# Assignment
When a line in the listing below contains the word "sidebar", return a copy of that line.

### Records ###

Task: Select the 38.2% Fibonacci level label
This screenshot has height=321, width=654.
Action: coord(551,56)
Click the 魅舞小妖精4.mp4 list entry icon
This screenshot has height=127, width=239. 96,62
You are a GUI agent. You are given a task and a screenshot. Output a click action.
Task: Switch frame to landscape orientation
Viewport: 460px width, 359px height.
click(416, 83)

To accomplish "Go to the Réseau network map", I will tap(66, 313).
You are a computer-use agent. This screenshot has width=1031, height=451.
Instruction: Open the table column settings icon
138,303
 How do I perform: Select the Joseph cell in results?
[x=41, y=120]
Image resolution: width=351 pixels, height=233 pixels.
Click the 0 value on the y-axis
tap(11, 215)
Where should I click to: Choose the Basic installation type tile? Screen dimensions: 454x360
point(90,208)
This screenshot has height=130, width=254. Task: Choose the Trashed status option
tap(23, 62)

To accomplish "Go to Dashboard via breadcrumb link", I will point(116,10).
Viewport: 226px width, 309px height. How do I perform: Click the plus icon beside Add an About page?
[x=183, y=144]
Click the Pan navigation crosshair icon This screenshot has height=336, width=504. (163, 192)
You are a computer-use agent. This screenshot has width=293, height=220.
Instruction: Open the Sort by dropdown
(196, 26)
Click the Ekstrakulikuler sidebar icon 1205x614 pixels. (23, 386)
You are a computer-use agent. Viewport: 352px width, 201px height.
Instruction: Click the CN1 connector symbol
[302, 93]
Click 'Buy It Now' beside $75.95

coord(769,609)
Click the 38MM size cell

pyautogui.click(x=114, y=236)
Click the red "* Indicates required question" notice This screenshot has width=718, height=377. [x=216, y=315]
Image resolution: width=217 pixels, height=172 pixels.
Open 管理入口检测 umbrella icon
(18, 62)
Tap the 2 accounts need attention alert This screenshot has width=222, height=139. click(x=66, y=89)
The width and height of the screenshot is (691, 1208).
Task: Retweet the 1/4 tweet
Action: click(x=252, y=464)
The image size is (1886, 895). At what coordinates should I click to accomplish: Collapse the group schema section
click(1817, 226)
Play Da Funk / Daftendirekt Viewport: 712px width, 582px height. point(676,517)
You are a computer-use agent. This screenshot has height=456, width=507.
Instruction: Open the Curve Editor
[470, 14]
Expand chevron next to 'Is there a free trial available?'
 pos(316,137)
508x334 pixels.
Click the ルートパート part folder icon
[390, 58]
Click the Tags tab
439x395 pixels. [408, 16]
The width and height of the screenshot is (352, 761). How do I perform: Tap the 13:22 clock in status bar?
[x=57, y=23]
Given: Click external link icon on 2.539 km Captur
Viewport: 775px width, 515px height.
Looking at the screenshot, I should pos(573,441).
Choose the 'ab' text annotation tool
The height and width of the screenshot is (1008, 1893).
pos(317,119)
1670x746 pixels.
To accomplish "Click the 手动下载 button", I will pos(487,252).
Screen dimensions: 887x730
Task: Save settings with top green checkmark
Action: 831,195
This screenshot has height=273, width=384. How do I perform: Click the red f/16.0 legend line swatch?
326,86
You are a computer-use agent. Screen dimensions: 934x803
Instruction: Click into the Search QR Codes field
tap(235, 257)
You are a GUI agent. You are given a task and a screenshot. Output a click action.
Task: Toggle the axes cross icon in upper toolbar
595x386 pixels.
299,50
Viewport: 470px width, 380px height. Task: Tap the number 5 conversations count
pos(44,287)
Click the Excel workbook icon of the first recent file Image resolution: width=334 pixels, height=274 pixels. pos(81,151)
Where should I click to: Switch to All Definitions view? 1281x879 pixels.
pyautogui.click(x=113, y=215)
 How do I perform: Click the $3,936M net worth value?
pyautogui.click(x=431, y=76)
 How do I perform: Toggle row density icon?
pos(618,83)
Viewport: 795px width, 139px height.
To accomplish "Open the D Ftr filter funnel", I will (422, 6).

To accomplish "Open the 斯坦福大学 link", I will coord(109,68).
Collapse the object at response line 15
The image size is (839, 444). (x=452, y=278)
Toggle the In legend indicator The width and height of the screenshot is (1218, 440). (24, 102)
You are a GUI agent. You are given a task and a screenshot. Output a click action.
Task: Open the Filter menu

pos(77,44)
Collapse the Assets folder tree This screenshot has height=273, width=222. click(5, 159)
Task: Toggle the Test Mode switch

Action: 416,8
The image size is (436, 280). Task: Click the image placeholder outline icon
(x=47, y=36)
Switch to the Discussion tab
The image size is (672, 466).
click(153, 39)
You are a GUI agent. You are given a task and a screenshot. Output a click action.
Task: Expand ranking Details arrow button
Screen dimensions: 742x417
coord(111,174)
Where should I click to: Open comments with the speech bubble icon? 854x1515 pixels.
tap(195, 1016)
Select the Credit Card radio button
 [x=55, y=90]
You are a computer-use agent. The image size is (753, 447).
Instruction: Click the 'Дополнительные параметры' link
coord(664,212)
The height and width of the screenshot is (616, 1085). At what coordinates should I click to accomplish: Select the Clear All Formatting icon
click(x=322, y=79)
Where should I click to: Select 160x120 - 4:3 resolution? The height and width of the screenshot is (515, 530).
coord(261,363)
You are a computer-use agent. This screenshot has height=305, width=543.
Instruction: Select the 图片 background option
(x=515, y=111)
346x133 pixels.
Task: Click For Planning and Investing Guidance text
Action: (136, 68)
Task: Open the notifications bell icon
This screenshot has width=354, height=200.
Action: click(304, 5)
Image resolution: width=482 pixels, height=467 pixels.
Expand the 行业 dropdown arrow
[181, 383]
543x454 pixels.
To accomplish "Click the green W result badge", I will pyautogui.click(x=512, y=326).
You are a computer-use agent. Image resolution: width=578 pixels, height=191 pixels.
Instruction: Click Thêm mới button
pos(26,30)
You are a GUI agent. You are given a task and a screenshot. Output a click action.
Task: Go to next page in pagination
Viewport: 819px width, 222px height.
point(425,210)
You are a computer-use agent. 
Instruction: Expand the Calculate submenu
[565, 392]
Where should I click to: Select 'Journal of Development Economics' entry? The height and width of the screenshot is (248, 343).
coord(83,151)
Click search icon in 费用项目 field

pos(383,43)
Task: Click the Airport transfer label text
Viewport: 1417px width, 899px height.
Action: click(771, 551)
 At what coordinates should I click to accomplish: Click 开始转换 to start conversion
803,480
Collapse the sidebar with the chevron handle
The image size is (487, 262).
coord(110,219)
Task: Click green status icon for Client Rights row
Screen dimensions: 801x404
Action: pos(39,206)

###

# Completed exercise
Click the Ekstrakulikuler sidebar icon 1205x614 pixels. (23, 386)
Collapse the sidebar with the chevron handle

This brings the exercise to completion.